To spell words as they sound is as much an arbitrary convention as spelling words in line with their etymology. The advantage of etymological spelling is that it is grounded in an _unchanging_ history of the word. The reasons may not always be clear, but spend five minutes digging and an unusual spelling makes sense. With a pronunciation based system, the sounds of words do change across accents - _significantly_ so - and the sounds of words change over time even within a single given accent.

So, really, though it presents an initial obstacle to the lazy speaker, the current system of spelling has the advantage of staying the same no matter how accents change. Your alternative, if standardised, would become obsolete within a matter of years, or would have to be constantly changing in accordance with pronunciation, making slightly older texts illegible.

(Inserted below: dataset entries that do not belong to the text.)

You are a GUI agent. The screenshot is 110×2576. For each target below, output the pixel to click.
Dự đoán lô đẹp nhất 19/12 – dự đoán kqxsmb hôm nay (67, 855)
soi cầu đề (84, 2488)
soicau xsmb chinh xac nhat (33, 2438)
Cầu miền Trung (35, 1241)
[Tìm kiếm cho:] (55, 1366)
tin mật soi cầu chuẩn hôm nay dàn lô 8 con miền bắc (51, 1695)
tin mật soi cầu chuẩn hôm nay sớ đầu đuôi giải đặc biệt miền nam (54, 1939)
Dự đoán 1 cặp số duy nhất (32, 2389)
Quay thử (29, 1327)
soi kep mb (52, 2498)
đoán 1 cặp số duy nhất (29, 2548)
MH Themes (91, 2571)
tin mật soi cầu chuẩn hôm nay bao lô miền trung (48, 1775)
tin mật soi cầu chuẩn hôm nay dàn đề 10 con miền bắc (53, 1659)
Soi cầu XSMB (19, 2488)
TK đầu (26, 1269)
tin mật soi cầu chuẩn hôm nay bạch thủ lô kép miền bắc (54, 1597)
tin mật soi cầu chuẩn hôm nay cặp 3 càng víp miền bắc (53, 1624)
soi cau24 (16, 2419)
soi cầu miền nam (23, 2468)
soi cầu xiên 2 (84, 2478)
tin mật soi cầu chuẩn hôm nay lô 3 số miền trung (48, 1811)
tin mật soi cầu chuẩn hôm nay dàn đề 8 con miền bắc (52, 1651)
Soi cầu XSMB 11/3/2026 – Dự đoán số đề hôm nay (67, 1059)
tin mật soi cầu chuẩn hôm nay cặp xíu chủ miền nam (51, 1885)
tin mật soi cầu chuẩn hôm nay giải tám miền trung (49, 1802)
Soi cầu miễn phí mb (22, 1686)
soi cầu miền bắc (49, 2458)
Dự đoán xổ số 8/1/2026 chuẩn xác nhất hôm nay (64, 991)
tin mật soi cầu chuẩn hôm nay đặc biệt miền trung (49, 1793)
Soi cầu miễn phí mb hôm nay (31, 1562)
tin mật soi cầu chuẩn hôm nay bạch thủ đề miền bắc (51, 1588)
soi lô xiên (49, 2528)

I know you're only playing, but people who genuinely argue this rile me.


----------



## sospiro (Apr 3, 2010)

Probably been posted before

spell chequer


----------



## Guest (Jan 14, 2012)

Poledniitse - it's hard tuu argyuu aa kownterfactuual, but I think yuu grooslee ooverestimaat thu problems uv a reeviisd sistem. Kleend up speling sistems seem tuu work wel for senturees baasd on exampuls liik Poolish. Alsoo thu Inglish uv toodaa is far mor homojenus than it was wen kurent speling wuz establishd. Noot alsoo that peepul whuu proonowns Inglish difrentlee duu soo in u faarlee konsistent manur, soo that eeven if thaa wur misproonownsing thu words, thaar speling wuhd often (posh!) bee korekt. Fiinalee, eeven if difrent speekurs spel things difrentlee, yuu wil probablee be aabul to understand them since yuu will bee aabul tuu heer in yor miind whut thaa ar riiting.

Ii alsoo think yuu ooverestimaat booth the los uv etimilojikal informaashun and thu valyuu uv that informaashun. Etimilojikal reelaashunships ar reetaand in spooken az wel az riten form. Az for the valyuu uv thu lost informaashun, what exactlee iz thu valyuu uv thu speling uv "one" "two" or "eight". And how much uv that informaashun wuhd bee lost wuns thu speling wuz "wun" tuu" and "aat". Oonlee triveea wuhd bee lost. Whuu kaars what tiipseturs thot three hundred yeers ugoo? In anee kaas, thoos whoo doo kaar can just studee thu old sistem.

Alsoo doon't underestimaat thu gaans uv a kleener sistem. Tuu much tiim is waasted on lurning speling - partikuularlee for peepul lurning Inglish az u sekond langwaj. Impruuvd speling ruuls wuhd maak Inglish mor aksesibul and thus mor worthee uv its status az u gloobul langwaj.


----------